The Food and Drug Administration’s panel of independent vaccine experts recommended updating Covid vaccines to fight presently circulating strains of omicron as the United States is expecting a Covid outbreak this fall, reports said.
The FDA’s Vaccines and Related Biological Products Advisory Committee voted 19 to 2 to recommend that vaccine makers modify the shots to target the omicron variant, which is continuing to evolve into more contagious subvariants.
The FDA, which generally accepts the committee’s recommendation, is expected to authorize a vaccine change. The panel is yet to identify the omicron subvariant that the vaccine makers should target.
The vaccines, developed by drug majors Pfizer, Moderna, Johnson & Johnson, among others, mainly target the initial Covid strain that emerged in 2019. Meanwhile, over the course of the pandemic, the virus has evolved rapidly into many strains, including Omicron, and the vaccines become less effective and its immunity wanes.
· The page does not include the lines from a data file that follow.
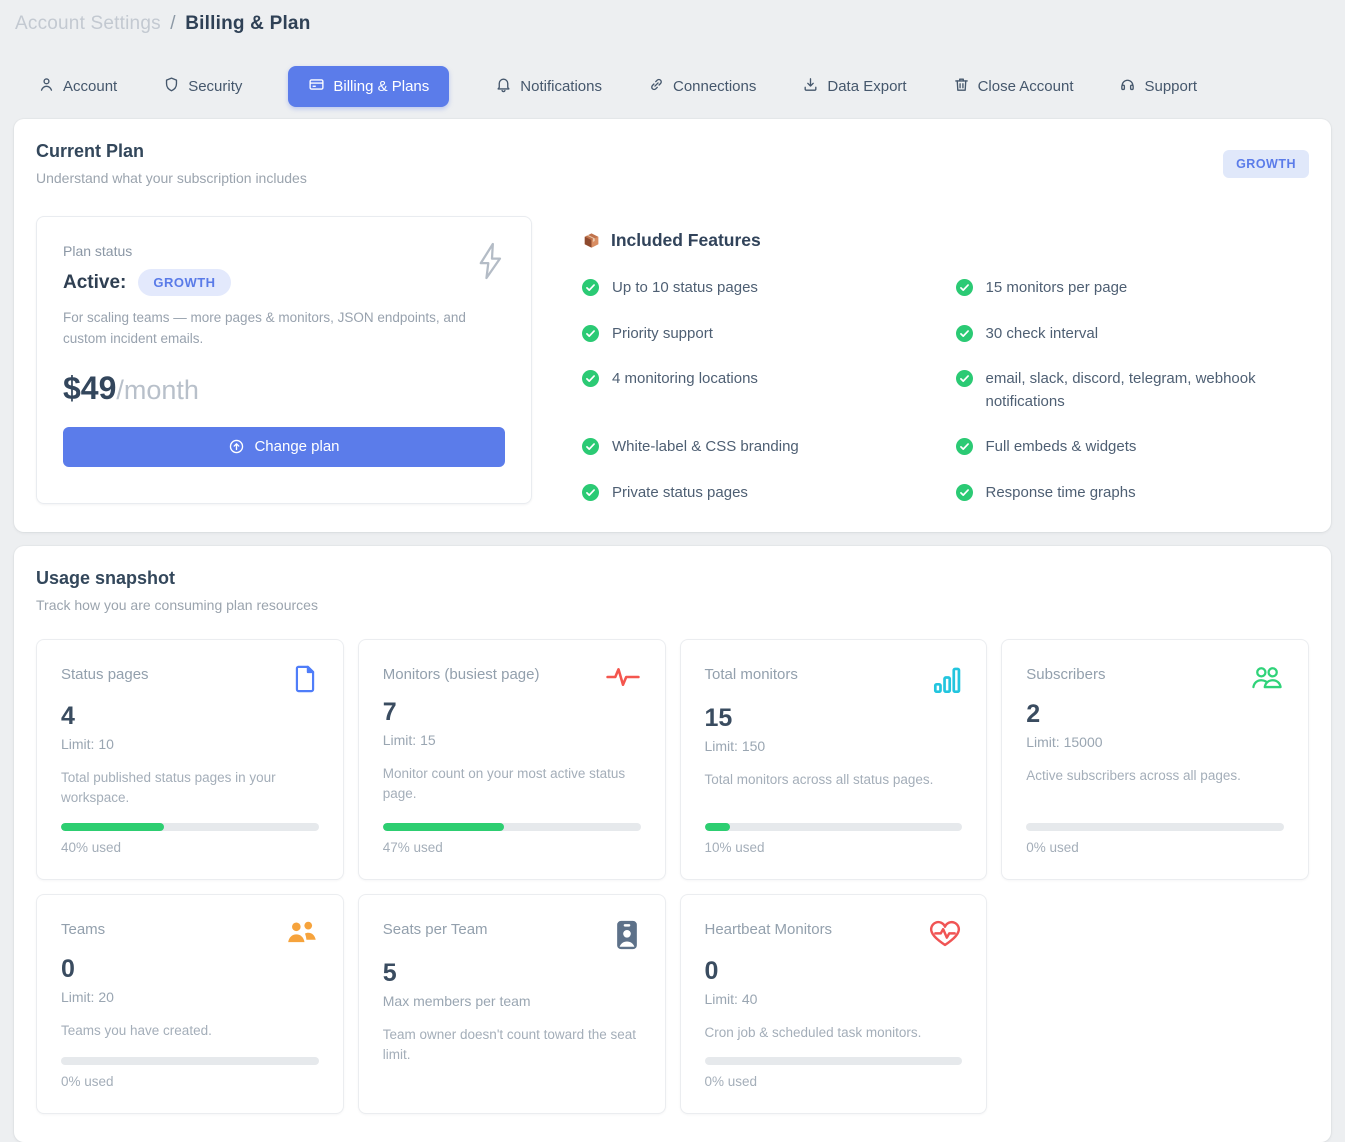  I want to click on card-value: 7, so click(390, 712).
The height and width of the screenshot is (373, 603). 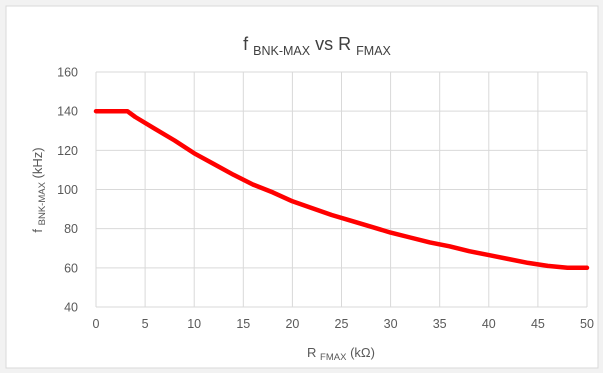 I want to click on x-tick-labels: 0 5 10 15 20 25 30 35 40 45 50, so click(x=344, y=324).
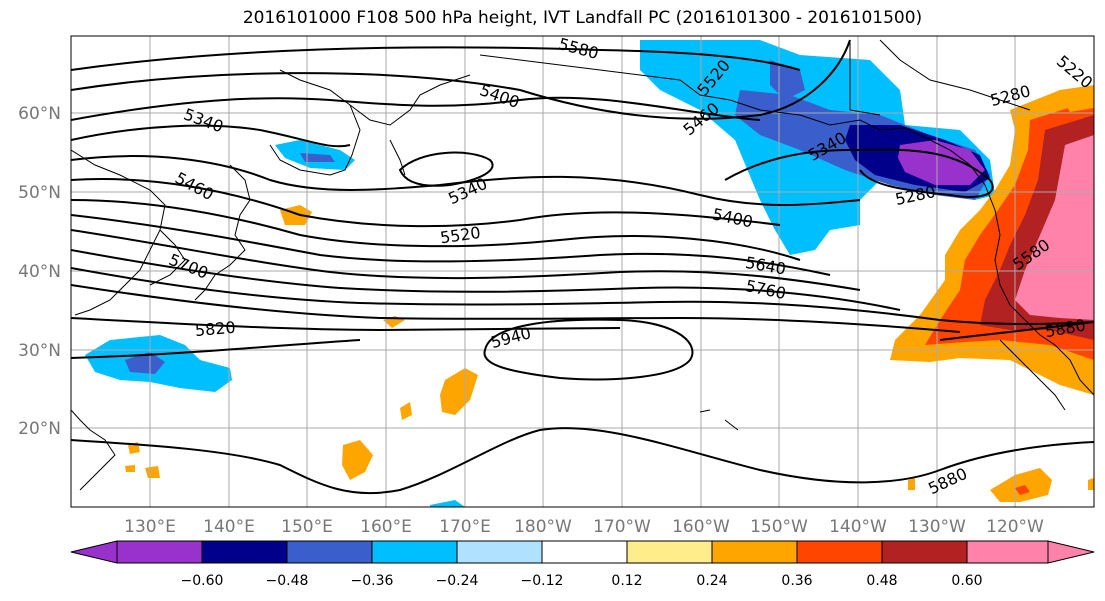 This screenshot has height=601, width=1105. What do you see at coordinates (701, 527) in the screenshot?
I see `lon-label: 160°W` at bounding box center [701, 527].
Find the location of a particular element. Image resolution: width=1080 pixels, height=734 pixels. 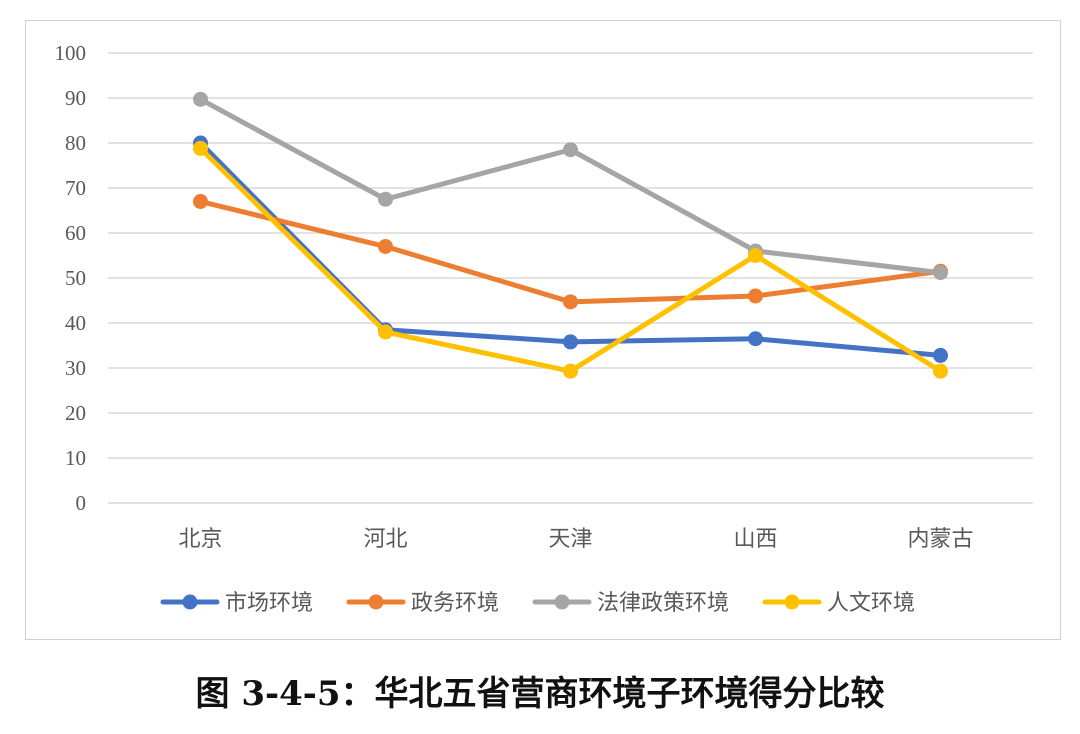

y-tick-label: 30 is located at coordinates (76, 368).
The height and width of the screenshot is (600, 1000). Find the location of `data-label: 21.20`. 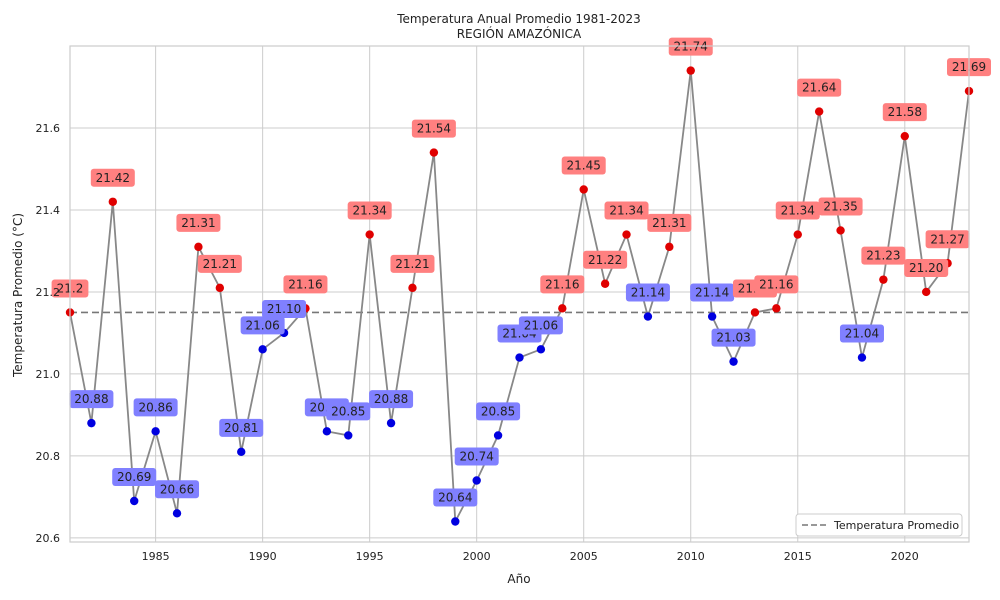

As per reports, Omicron caused a huge wave of infections last winter in the country even as millions were fully vaccinated.
Pfizer and Moderna later developed vaccines against the original version of the omicron variant, BA.1, which is no longer circulating in the country. A more contagious omicron subvariant, BA.2, became dominant over the spring, while subvariants BA.4 and BA.5 are now being circulated and becoming dominant.
Peter Marks, who heads the FDA’s vaccine division, reportedly told the committee that they need to give serious consideration to a booster campaign this fall. “The better the match of the vaccine to the circulating strain, we believe may correspond to improved vaccine effectiveness and potentially to a better durability of protection,” he said.
Last week, Pfizer and BioNTech SE announced positive data from the Phase 2/3 trial, which showed that a booster dose of Omicron-adapted vaccine candidates elicited a substantially higher immune response against Omicron BA.1 as compared to the companies’ current COVID-19 vaccine. Pfizer reportedly said that its vaccine works against BA.4 and BA.5 strains, but not as effectively as BA.1.
Moderna recently revealed new clinical data on its bivalent (Omicron) COVID booster candidate, which elicited potent neutralizing antibody responses against the Omicron subvariants BA.4 and BA.5.
Data presented by the Centers for Disease Control and Prevention showed that three doses of the current vaccines are just 19 percent effective at preventing infection from omicron among adults 150 days or more after administration. Further, a third dose was 55 percent effective at preventing hospitalization from subvariants among adults 120 days or more after receiving the vaccine.